In conjunction with LigninBuilder, users can generate generate starting .psf, .pdb and .top files for running with NAMD or GROMACS software.

Although this code was primarily designed to generate input files for various types of biomass (Lignin/Carbohydrates), it can be used with any protein or polymer complex with the forcefield files.

Input Requirements

This code works on a combination of Python and FORTRAN90 platforms. Python3.0+ and ifort/gfortran compilers are required.

Installation

Dowloading and unzipping the directory can be done using:

git clone https://github.com/vaidyanathanms/SPRInG_PolydispersePolymerBuilder.git

The above commands should generate a folder of the name:

generic_builder

Navigate to generic_builder for generating a structure from scratch using

cd generic_builder

. Inside generic_builder folder, you should see the following python and FORTRAN files:

make_genpsf.py
genconf.py
pdi_gen.f90
pdi_dist_params.f90

If the files are present, you are set to generate a new structure. There are two ways to generate initial structure. You can either copy the four files above to a new folder or run from the directory generic_builder.

Making Inputs to SPRIG

inputsforpsfgen.inp is a sample input file containing all the input keywords to SPRIG. We will look at the keywords in detail in the SPRIG Keywords section.
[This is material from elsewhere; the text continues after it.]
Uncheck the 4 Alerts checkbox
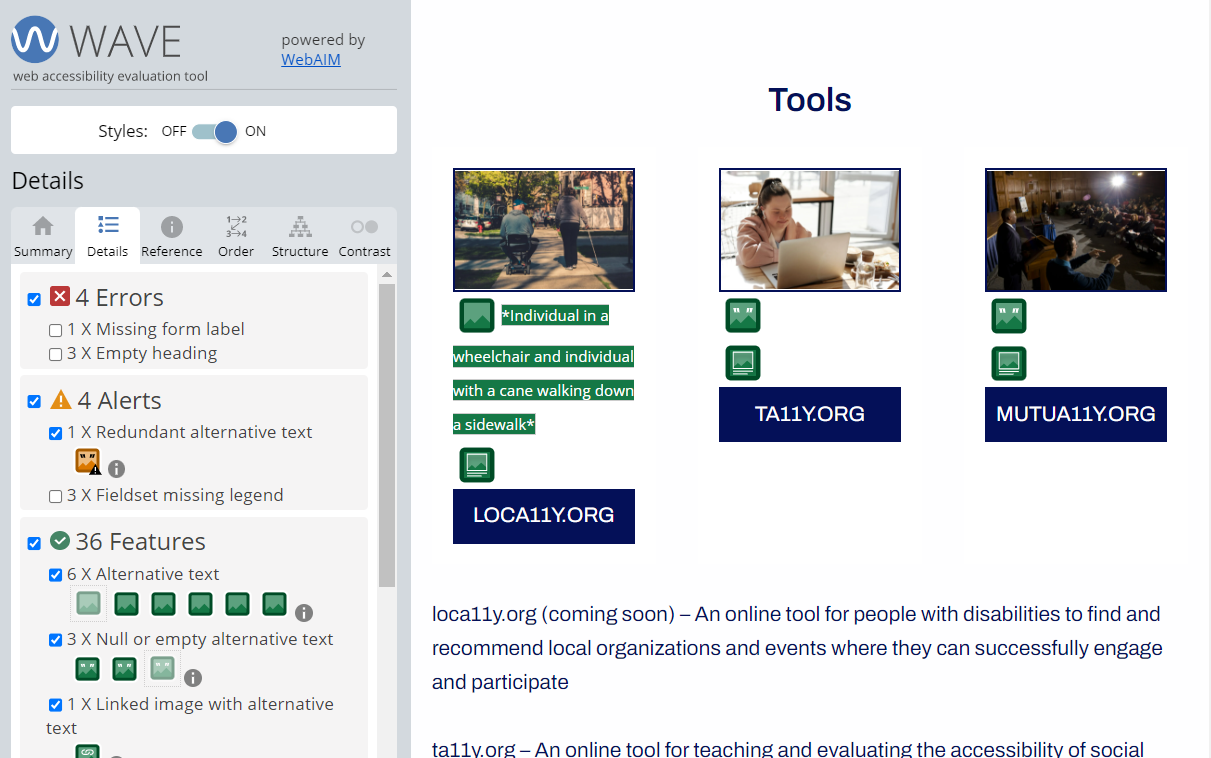 [x=34, y=401]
For running SPRIG, use:

python genconf.py <filename>

where <filename> is the name of the input file to genconf.py. If this generates a folder with casenum_ID and sub-folder all_tclfiles (within casenum_ID) which contain a number of tcl files, you are all set. Here, ID refers to an integer value given as input (see SPRIG Keywords).

Several things can go wrong including compiler compatibilities and incompatible input constraints (see SPRIG Keywords). If you find an error, please report to Vaidyanathan M. Sethuraman.

Combining SPRIG with LigninBuilder to Generate Structures

Outputs from SPRIG can be directly fed into LigninBuilder to generate the input structure for GROMACS using the following three steps. Make sure to follow the order.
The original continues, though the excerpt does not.